Thursday, April 24, 2008


Righty Tighty, Lefty Loosey. Sorry to all of my loyal 1 total fan(s) for not writing in FOREVER. But I've been busy trying to figure out my life of late and it takes up a lot of time. So, the nuts and bolts are these: we are staying in NY for approximately 64,195,200 more seconds, or if it's easier, 1,069,920 minutes, meaning approximately 743 days, aka 2 years and 2 weeks. For this. And then we're packing up the Hillbilly Truck and moving back to the Heart of it All. We are relocating in the meantime to sunny Riverdale of the B to the RONX burrough of NY, which is both exciting and thrilling to me because my commute, yeah, I won't have one basically. Which is the best news since Reese's put PB and chocolate together in a smorgasboard of hot love. And what you should know about Riverdale are these two things to better entertain your awkward guests at the next dinner party: A.) The Corleone Family house was here in the movie and B.) JFK spent his childhood here. And if that's not the greatest marriage of synchrony since mustard and ketchup, I'm not an American.

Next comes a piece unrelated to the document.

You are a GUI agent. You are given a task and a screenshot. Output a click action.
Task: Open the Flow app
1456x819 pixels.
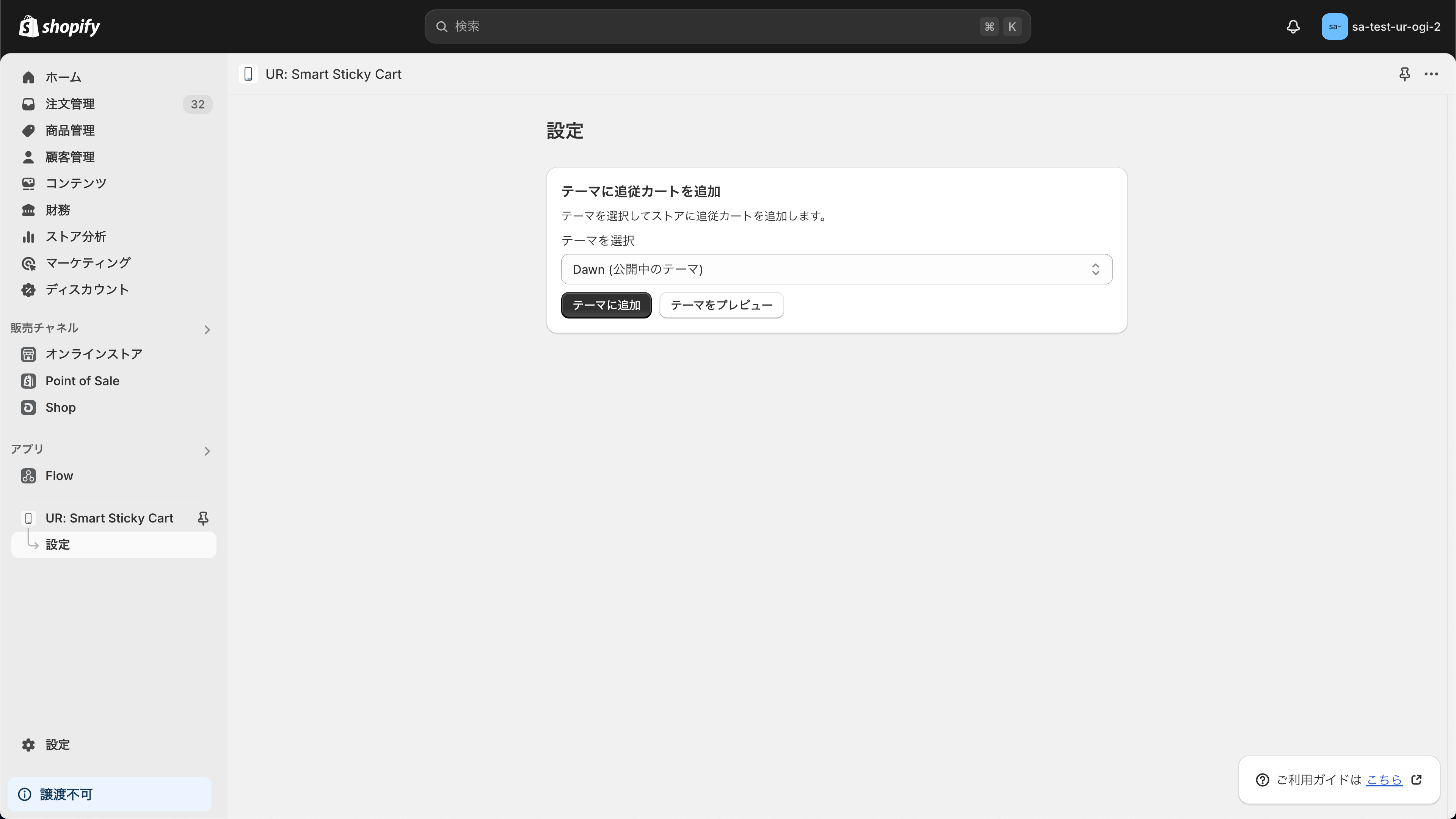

Sorry about all the food analogies... You know, the baby.

Which brings me smack dab to where I started out trying to lead you: The May 2008 Riverdale Apartment Search/Fiasco/Disaster. Saga.
What you need to know is this, and make sure after you're finished reading this you call a family meeting and sit everyone down to go over it because it's very, very important: 1.) Never Trust A Real Estate Salesperson (eh hem, read: I's too dumb to pass my real estate license exam) named Walker Whiteside. And 2.) Don't Piss Off A Type A Pregnant Lady From Ohio. What follows are excerpts from Walker and my email banter this afternoon.

"Hello Walker,
Can you give me some information on the 3BR apartment on Fieldston in Riverdale? Where on Fieldston is it located? Is there laundry in the apartment? What floor is it on? If a high floor, is there an elevator? Thank you, T"

"This home is located on fieldston road and w.261st. there is laundry in the basement. it is on the 2nd floor of a 2 story 2 family home. Feel free to call me on my cell number below to get more information and to set up a viewing this weekend" (NOTICE: The utter lack and disregard of capitalization and punctuation. - Have I ever told you about my thing with GRAMMAR?)
"Thanks, Walker. Are the owners willing to negotiate on the rent? Say for signing a 24 month lease?"

"The owners qualifications are the following: good income and 680 or higher credit. If you are well above these base criteria then you would have a better shot a reduction for a long lease. Let me know"
"We have great income and my credit score 3 months ago was 780. I am a nurse and my husband is an associate on Wall Street. We are making our final decision about apartments on Saturday and to make this one competitive with the others, we’d expect to pay about $____. Like I said, we’d sign a 24 month lease. If they are willing to meet us on the price, we’d love to look at it on Saturday around 6 pm?"
"That is a pretty major drop in price. Let me know which properties you will be looking at in that price range ( I know all the available properties in the area). I would love for you all to view the others and then finish up with this listing. I think you will love it. If you like it, then we can work on the price, though I have to be honest with you that I don't think the owner will drop the price almost 20%. We may be able to find a middle ground. So send me the list of properties that you will be viewing and we can go from there. "
"I appreciate your help, Walker. But at this point, we don’t want to take advantage of your or our own time over details if our offer is not acceptable. Thanks for trying. Take care, T"
"That is fine. Good luck with your search on Saturday and let me know which property you end up taking in that price range. It may alert me to another owner I don't know about so I can better serve my clients.Take care"
"Hey Walker, why would I want to screw the Little Guy, huh? Why Walker? Why would I do that? I think what you mean is so you can better serve YOURSELF A BROKERS FEE. Screw that, Walkie Talkie. Screw that. And while you're at it, screw an English teacher so at least you won't type like an idiot to your clients anymore."
Okay, okay, I'm just kidding.
I left out the part about the English teacher.